As reported by The Dallas Express, a third special session has been said to be in the cards this fall, with Abbott’s chief political strategist, Dave Carney, suggesting the administration was eyeing October to convene state lawmakers.
“The governor, the team, and our allies continue to work on this,” said Carney, according to The Dallas Morning News. “We’re getting closer every week. When we have the trial and everything else behind us, then the governor will call a special session, probably in October, and we’ll get everything done.”
Polling conducted by the University of Texas at Austin suggests there is plenty of support in the state for school choice legislation, with most respondents registering support for some kind of taxpayer-funded mechanism to help families pay for private school or homeschooling.
Abbott has voiced his intention to sign school choice legislation this year, even after the Texas House and Senate failed to agree on the scope of any potential law during the regular session.
“Every parent deserves choices about where they will send their child to school. All these parents know this isn’t a Republican issue, it’s not a Democrat issue. This is a civil rights issue,” Abbott previously said, according to the Texas Observer.
The school choice debate has not been limited to Texas, however, as reform initiatives in other states have further transformed the education landscape amid calls for alternatives to traditional public schools.

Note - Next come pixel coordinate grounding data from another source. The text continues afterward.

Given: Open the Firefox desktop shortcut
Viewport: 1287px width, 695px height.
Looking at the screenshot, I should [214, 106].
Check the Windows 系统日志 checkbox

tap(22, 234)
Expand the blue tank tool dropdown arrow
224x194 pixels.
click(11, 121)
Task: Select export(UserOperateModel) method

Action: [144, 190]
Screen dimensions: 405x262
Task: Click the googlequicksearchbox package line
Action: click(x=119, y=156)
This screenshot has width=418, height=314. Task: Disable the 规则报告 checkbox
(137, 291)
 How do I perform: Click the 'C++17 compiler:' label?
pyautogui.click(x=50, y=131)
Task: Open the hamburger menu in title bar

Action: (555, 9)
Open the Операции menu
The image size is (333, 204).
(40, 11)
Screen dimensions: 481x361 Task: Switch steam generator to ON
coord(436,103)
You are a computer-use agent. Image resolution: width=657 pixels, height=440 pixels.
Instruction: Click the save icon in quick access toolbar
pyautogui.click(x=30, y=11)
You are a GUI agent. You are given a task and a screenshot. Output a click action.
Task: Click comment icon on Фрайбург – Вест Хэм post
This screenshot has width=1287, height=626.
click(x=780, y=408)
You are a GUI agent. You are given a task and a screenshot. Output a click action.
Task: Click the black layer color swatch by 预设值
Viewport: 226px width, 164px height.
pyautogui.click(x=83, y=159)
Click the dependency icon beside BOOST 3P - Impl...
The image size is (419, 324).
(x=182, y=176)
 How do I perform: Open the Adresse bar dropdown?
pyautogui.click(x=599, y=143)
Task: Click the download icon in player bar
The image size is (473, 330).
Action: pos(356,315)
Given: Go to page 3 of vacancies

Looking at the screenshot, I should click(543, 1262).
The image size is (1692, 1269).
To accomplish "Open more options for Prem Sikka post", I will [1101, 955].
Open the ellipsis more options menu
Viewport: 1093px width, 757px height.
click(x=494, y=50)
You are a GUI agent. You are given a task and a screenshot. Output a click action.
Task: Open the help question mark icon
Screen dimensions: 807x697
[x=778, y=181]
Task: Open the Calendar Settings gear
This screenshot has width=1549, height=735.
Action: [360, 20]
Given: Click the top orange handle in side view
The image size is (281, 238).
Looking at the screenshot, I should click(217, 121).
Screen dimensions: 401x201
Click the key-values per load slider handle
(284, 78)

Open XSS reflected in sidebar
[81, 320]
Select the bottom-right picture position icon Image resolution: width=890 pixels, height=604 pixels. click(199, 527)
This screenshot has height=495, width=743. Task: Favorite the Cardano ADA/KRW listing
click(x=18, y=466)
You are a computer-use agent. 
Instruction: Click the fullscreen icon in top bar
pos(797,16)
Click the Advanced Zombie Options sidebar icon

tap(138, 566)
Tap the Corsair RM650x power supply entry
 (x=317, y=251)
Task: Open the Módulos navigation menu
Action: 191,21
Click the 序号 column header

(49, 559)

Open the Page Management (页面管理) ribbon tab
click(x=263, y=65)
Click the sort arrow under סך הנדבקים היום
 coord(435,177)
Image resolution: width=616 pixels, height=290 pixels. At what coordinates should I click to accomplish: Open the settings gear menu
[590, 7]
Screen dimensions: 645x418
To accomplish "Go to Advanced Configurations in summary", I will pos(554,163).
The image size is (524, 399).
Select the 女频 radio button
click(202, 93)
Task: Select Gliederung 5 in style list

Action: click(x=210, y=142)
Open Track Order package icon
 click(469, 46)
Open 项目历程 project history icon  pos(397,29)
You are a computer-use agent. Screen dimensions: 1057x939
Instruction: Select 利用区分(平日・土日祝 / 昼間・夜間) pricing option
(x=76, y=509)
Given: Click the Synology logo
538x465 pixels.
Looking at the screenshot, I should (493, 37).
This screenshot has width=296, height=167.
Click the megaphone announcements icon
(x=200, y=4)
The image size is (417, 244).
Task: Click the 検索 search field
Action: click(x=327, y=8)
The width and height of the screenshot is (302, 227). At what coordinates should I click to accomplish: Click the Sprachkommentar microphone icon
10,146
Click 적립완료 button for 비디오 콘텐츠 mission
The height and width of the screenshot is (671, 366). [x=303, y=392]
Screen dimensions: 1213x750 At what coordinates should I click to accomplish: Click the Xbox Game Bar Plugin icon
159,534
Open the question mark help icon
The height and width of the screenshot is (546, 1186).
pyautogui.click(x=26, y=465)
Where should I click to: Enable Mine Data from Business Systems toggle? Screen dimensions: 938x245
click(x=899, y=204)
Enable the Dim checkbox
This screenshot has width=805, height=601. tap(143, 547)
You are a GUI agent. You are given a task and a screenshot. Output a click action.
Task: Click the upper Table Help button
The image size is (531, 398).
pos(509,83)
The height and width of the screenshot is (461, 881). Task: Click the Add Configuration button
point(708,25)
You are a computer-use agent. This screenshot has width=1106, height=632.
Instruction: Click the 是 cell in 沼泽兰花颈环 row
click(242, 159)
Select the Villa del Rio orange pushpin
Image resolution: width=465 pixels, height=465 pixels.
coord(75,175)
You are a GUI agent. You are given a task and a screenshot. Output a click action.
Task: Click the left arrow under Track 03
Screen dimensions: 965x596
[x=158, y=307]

“[T]here’s every indication that the initial public school enrollment shocks from the pandemic won’t rebound any time soon. Educators need to be prepared for a new normal where school choice programs are widespread, families are increasingly choosing options outside of traditional public schools, and public school spending has to be reined in to serve smaller student populations,” wrote Reason Foundation senior policy analyst Christian Barnard.
“Several factors explain why public school student populations are shrinking. Parents were dissatisfied with the prolonged periods of online learning and forced masking at their schools during the pandemic, and the negative effects on students of keeping schools closed have been well-documented,” Barnard added.
James Quintero of the Texas Public Policy Foundation previously told The Dallas Express that support for school choice in the state was due to flagging student achievement outcomes and the perception that school systems were politicizing curricula.
“This steep decline [in public school enrollment] is evidence that parents are ready for something different, something better,” Quintero said.
Dallas ISD, for instance, underperformed in student achievement outcomes during the 2021-2022 school year, with only 41% of students scoring at grade level on their STAAR exams. The district also logged an on-time graduation rate of only 81.1% that school year, according to a Texas Education Agency accountability report.
The district’s superintendent, Stephanie Elizalde, has voiced her opposition to school choice, arguing that mechanisms like education savings accounts would divert money from traditional public schools and undermine their operations.
At a school board meeting in May, Elizalde pointed to the Texas Senate’s proposal to give families $8,000 in taxpayer money per child to help defray the costs of private school tuition and homeschooling expenses.
“I kind of find it upsetting that the Texas Senate would pay people more to take their kids out of public schools than it pays to educate them in our own schools,” Elizalde claimed, as previously reported by The Dallas Express.